-- Available records follows --

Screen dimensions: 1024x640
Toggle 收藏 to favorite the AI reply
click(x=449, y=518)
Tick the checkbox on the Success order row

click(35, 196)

-- Available records concluded --

Work instructions: Line by line, transcribe the material above without leaving anything out.

Result for this exercise:
Screen dimensions: 1024x640
Toggle 收藏 to favorite the AI reply
click(x=449, y=518)
Tick the checkbox on the Success order row

click(35, 196)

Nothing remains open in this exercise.